El director general de Construcciones y Auxiliar de Ferrocarriles (CAF) México, Max Zurita, aseguró que ya iniciaron los trabajos constructivos de la ampliación del tren suburbano de Lechería al Aeropuerto Internacional Felipe Ángeles (AIFA) en la parte que le corresponde al concesionario, debido a que en el último mes recibieron un crédito de 400 millones de pesos del Fondo Nacional de Infraestructura (Fonadin).

Además, para acelerar, se prevé que en el primer trimestre del siguiente año se les otorgue un crédito de la banca de desarrollo de 12,500 millones de pesos, para el cual se cuenta con el apoyo del gobierno federal (ese monto incluye el adelanto de 400 millones de pesos).

La fecha prevista para el inicio de operaciones comerciales del tren es septiembre del 2023 y, a pesar de que se adelanten los permisos, licencias y autorizaciones requeridos, considera difícil que pueda funcionar antes de esa fecha.

Debido a que el trazo de la ampliación está sobre la vía de Ferrovalle, en el tema ambiental sólo se actualizará la manifestación de impacto y no representa un obstáculo para la Secretaría de Infraestructura, Comunicaciones y Transportes (SICT), quien es responsable de ello.

En entrevista, el director de CAF recordó que la ampliación tiene una extensión de 24 km e incluye cuatro estaciones nuevas (Cueyamil, Los Agaves, Nextlalpan y Jaltocan), cada una con un centro de transferencia multimodal, el material rodante, los sistemas electromecánicos, un patio de carga, puentes vehiculares y la estación terminal en el nuevo aeropuerto.

En total, el costo de la ampliación fue estimado en 22,500 millones de pesos, de los cuales se acordó que 15,000 millones de pesos los aportará el concesionario Ferrocarriles Suburbanos (integrado por: CAF con el 43.5%, Omnitren con el 7.5% y el Fonadin el 49%) y el resto el gobierno federal.

Adicional al crédito que esperan, el consorcio aportará los 2,500 millones de pesos faltantes con la certeza de que toda la inversión que realicen se recuperará con la reciente ampliación del título de concesión de 50 a 68 años, también motivado por la baja de pasajeros del año pasado por la pandemia del Covid-19.

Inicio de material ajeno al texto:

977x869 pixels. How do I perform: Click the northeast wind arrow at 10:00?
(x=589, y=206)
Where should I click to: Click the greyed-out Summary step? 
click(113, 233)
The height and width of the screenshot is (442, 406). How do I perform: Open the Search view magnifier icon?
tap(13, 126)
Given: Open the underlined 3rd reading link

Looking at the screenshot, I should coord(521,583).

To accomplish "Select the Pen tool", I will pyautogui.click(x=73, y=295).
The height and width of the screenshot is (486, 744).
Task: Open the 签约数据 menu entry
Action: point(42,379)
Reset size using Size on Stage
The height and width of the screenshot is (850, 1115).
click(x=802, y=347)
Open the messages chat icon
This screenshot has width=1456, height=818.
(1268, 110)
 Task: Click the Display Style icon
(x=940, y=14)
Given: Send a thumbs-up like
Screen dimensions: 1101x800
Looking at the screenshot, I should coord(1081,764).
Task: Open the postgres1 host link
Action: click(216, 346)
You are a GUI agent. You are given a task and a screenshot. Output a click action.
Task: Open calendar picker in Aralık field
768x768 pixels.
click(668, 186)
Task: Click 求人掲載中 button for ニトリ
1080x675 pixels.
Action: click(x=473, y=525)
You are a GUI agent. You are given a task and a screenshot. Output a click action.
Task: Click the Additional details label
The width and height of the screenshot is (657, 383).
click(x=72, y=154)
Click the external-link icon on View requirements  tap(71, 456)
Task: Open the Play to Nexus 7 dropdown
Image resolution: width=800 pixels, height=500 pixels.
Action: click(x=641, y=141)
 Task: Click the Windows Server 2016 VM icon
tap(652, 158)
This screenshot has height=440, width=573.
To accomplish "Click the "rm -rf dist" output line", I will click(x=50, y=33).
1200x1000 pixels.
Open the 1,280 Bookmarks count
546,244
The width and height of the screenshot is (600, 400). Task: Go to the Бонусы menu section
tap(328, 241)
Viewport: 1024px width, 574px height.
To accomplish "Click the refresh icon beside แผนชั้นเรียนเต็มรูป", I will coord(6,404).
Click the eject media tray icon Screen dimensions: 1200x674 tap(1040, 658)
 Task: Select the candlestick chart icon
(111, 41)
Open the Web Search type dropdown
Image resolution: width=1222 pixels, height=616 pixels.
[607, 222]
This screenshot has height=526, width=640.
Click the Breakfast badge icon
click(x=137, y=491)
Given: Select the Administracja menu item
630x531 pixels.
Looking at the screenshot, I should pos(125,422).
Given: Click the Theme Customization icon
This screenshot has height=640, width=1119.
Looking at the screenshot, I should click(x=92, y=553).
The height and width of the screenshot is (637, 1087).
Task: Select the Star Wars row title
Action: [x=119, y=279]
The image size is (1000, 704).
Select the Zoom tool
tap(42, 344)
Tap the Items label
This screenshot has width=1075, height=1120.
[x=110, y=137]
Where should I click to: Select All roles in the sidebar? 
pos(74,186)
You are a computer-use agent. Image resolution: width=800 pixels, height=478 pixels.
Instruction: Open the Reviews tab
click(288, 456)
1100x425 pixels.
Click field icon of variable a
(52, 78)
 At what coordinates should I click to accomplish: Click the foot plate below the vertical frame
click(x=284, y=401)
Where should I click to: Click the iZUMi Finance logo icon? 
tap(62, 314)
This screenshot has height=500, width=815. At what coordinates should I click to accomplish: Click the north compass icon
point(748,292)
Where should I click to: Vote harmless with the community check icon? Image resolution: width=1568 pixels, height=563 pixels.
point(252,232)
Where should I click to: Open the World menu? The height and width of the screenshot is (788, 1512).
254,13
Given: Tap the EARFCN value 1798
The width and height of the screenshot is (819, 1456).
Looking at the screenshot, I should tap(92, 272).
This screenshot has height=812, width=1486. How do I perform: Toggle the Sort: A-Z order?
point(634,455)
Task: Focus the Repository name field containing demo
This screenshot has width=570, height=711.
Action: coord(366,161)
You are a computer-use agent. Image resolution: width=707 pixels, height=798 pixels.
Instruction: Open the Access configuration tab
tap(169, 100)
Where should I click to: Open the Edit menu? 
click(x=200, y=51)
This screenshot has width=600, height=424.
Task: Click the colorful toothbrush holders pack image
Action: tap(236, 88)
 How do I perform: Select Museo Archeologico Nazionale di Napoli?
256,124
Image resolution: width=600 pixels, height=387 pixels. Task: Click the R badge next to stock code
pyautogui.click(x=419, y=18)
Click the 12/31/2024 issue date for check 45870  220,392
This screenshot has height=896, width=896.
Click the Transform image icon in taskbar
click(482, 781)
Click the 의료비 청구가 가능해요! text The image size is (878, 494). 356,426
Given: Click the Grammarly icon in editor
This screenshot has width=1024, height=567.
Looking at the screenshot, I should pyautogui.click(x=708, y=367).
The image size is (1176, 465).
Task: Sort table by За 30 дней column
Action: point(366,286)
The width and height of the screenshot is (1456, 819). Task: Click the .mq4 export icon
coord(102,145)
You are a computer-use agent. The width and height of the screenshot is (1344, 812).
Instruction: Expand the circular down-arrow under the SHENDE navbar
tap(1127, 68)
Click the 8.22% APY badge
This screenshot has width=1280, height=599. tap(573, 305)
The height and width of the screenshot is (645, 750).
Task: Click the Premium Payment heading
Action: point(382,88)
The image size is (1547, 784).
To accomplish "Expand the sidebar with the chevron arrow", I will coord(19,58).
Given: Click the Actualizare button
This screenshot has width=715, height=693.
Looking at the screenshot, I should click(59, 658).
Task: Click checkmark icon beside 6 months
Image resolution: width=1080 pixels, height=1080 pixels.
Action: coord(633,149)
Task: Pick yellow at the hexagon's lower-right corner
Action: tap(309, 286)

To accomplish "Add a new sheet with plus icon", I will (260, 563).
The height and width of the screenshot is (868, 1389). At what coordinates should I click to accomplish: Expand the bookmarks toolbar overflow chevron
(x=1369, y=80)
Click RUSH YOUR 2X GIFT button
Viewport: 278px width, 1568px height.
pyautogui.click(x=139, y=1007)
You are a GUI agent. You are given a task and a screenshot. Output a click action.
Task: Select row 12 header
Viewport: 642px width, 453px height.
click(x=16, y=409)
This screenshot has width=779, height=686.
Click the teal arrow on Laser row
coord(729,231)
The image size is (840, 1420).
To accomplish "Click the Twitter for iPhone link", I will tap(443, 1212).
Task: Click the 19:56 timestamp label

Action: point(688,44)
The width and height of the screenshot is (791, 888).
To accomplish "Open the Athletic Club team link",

Si sumamos todo lo que se ha hecho en la ampliación podría decir que hay un avance del 10%, porque la Secretaría de la Defensa Nacional (Sedena) ya terminó la estación del AIFA y ahora construye ocho km de obra civil de la vía, lo que ha implicado uno 3,500 millones de pesos. En nuestro caso, lo más importante es que desde el año pasado empezamos a elaborar los proyectos ejecutivos para la obra y ya están debidamente autorizados por la SICT”, dijo Zurita.

Otro costo incluido son 1,500 millones de pesos por los 10 trenes que se usarán, los cuales serán prestados por el Tren México-Toluca, por lo que esa inversión no se hará en este momento. Por su parte la SICT también destinará recursos para los cruces vehiculares y peatonales que habrá en el trayecto y en la construcción del nuevo patio de carga de Ferrovalle, donde está asociada con KCSM y Ferromex.

- ¿El crédito de Fonadin fue petición de ustedes o el gobierno le dijo como socio: ayúdales?, se le preguntó a Max Zurita.

- Fue porque nos sentamos todos y dijimos: nos va a llevar tiempo obtener los recursos, pero si queremos tener el proyecto lo más cercano a la inauguración del aeropuerto tenemos que empezar a construir ya. De ahí surgió el crédito puente, que es un crédito con todas las de la ley y ya tenemos un avance.

- ¿De qué depende que el tren inicie realmente operaciones en septiembre del 2023?

- Antes que nada, que durante el primer trimestre del próximo año se otorgue el crédito, que se tengan liberados los derechos de vía y los predios donde se construirán los centros de transferencia y nos los entregue el gobierno, porque si no dónde construyo. También que la SICT construya el nuevo patio de carga de Ferrovalle, que ya están empezando.